____ SEÇÃO DE TEXTO

Woodrow (Woody) Grant (interpretado por
Bruce Dern), casado com Kate (June Squibb), mecânico aposentado, dois filhos
adultos, alcoólatra e quase senil. Não é o melhor currículo para quem está
quase encerrando o ciclo da vida. Depois de receber um folheto publicitário,
que anuncia que ganhou um milhão de dólares, decide fazer, de qualquer maneira,
uma viagem de mais de mil e quinhentos quilômetros. É essa a distancia que
separa Billings (Montana) de Lincoln (Nebraska). Ele quer receber pessoalmente
o prêmio.
A vida de David Grant (Will Forte) está
à beira do colapso. Ele acaba de se separar da mulher com quem viveu durante
dois anos. O emprego medíocre e a insensatez do pai, que, diversas vezes, tentou
“fugir” de casa, se tornam suas maiores preocupações. Em vários momentos tenta
explicar para Woody que o prêmio é uma armadilha do capitalismo. A oferta
financeira está relacionada com assinaturas da revista que elaborou a promoção.
Como não consegue convencer o velho, David se deixa vencer pelo cansaço. Pede
alguns dias de licença no trabalho, coloca o pai dentro do carro, e inicia a
jornada por quatro estados (Montana, Wyoming, South Dakota, Nebraska).
Apesar de apresentar alguma semelhança
com o enredo de A Grande Viagem (La Grand Voyage. Dir. Ismaël Ferroukhi,
2004), filme onde o desencontro afetivo entre pai e filho precisa superar o
constrangimento de uma viagem forçada, Nebraska (Dir. Alexander Payne, 2013)
não é exatamente um road movie (gênero de filme em que a história se
desenvolve durante uma viagem). Faltam-lhe algumas das características que o espectador
encontra em Sem Destino (Easy Rider. Dir. Dennis Hopper, 1969), Encurralado (Duel. Dir.
Steven Spielberg, 1971), Paris, Texas (Wim Wenders, 1984) ou História Real
(The Straigh Story. Dir. David Lynch, 1999). No filme de
Alexander Payne, o dinamismo dos deslocamentos geográficos, em determinado
momento, é substituído pelo imobilismo físico.
David, para desagrado do pai, decide interromper
a viagem e reunir a família. Convoca a mãe e o irmão, Ross (Bob Odenkirk), para
passar o final de semana na casa de um dos irmãos do pai em Hawthorne
(Nebraska). Imagina, nesse intervalo, que pode conseguir com que Woody desista
da viagem. E, recuperada a lucidez, volte para casa. O que não estava em seus
planos é que, sem a mínima noção de perigo, Woody conta para os familiares e,
um pouco mais tarde, para o ex-sócio, Ed Pegran (Stacy Keach), que vai se
tornar milionário. Em cidade pequena, algumas notícias se propagam com a
velocidade de rastilho de pólvora. Foi o que aconteceu.

________

Retome a resenha sobre o filme Nebraska e prossiga a partir da última frase apresentada. Os dados não têm relação alguma com o texto.

____ BLOCO DE DADOS

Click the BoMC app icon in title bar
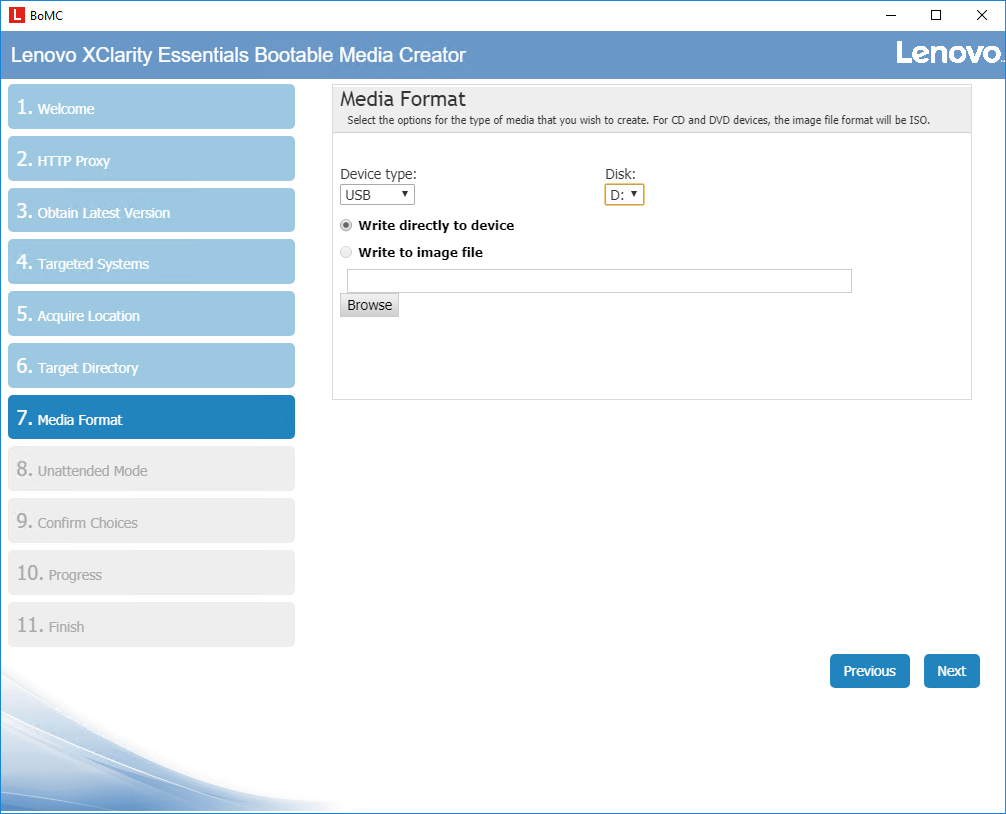 (x=16, y=15)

________

# RESPOSTA DO EXERCÍCIO:
A novidade também apresenta efeitos
colaterais. O delírio de Woody se transforma em um catalisador da inveja. Ed
Pegran e alguns parentes não perdem tempo e cobram várias dívidas – e pouco
importa se são verdadeiras ou imaginárias. De nada adianta David e Ross
afirmarem que tudo é fruto de fantasia e decrepitude. Ninguém acredita. Todos
querem uma fatia do dinheiro inexistente. Inclusive os irmãos Cole e Bart que, de
forma patética, assaltam o tio e o primo.
Em paralelo, enquanto o mundo concreto
continua à deriva, David, com paciência de garimpeiro, vai descobrindo
fragmentos da biografia de seu pai. Tudo acontece de forma ocasional, quase sem
encadeamento. Ao falar sobre casamento e paternidade, o pai diz para o filho
que só casou porque gostava de trepar e a esposa, católica, queria ter filhos. Em outra conversa, Ed
Pegran deixa escapar que, um pouco antes do nascimento de David, o amigo quase
abandonou Kate – estava apaixonado por uma descendente indígena. No jornal da
cidade, o filho encontra uma antiga namorada do pai, que lhe mostra uma reportagem
sobre a participação de Woody na Guerra da Coréia. Ao visitarem a casa em que o
pai nasceu, Woody comenta que era frequentemente espancado na infância. Esse
aprendizado a conta-gotas permite a formação de uma imagem mais humana de um homem
que, até então, era visto como um pai pouco carinhoso e constantemente embriagado.
Nas cenas finais, David e Woody não mais
se comportam como estranhos. Em Lincoln, a história do milhão de dólares é
esclarecida, apesar da frustração. Logo depois que Woody admite o engodo,
David conversa com a funcionária da revista:
– Isso acontece muito?
– De vez em quando. Com gente mais
velha, como seu pai. Ele tem Alzheimer?
– Ele só acredita no que dizem a ele.
– É uma pena.
– É.
Em lugar de deixar algum dinheiro como
legado, Woody, de forma muito estranha, por vias transversas, consegue fornecer
aos filhos algo mais importante, mais valioso. A cumplicidade entre pai e filho.
P.S.: As agruras da velhice, os
ressentimentos familiares, o mergulho no passado, as histórias inconclusas, o
reconhecimento de uma identidade comum entre o pai e o filho são elementos temáticos
potencializados pelo uso (quase herético) do preto e branco. Nebraska se vale
das ilusões produzidas pelo chiaroscuro para fornecer mais dramaticidade ao
enredo.
Constantine Alexander Payne, nascido em
Omaha (Nebraska), em 1961, dirigiu, entre outros filmes, Ruth em Questão
(Citizen Ruth, 1996), Eleição (Election, 1999), As Confissões de Schmidt
(About Schmidt, 2002), Sideways – entre umas e outras (Sideways, 2004 – Oscar
de Melhor Roteiro Adaptado) e Os descendentes (The Descendants, 2011).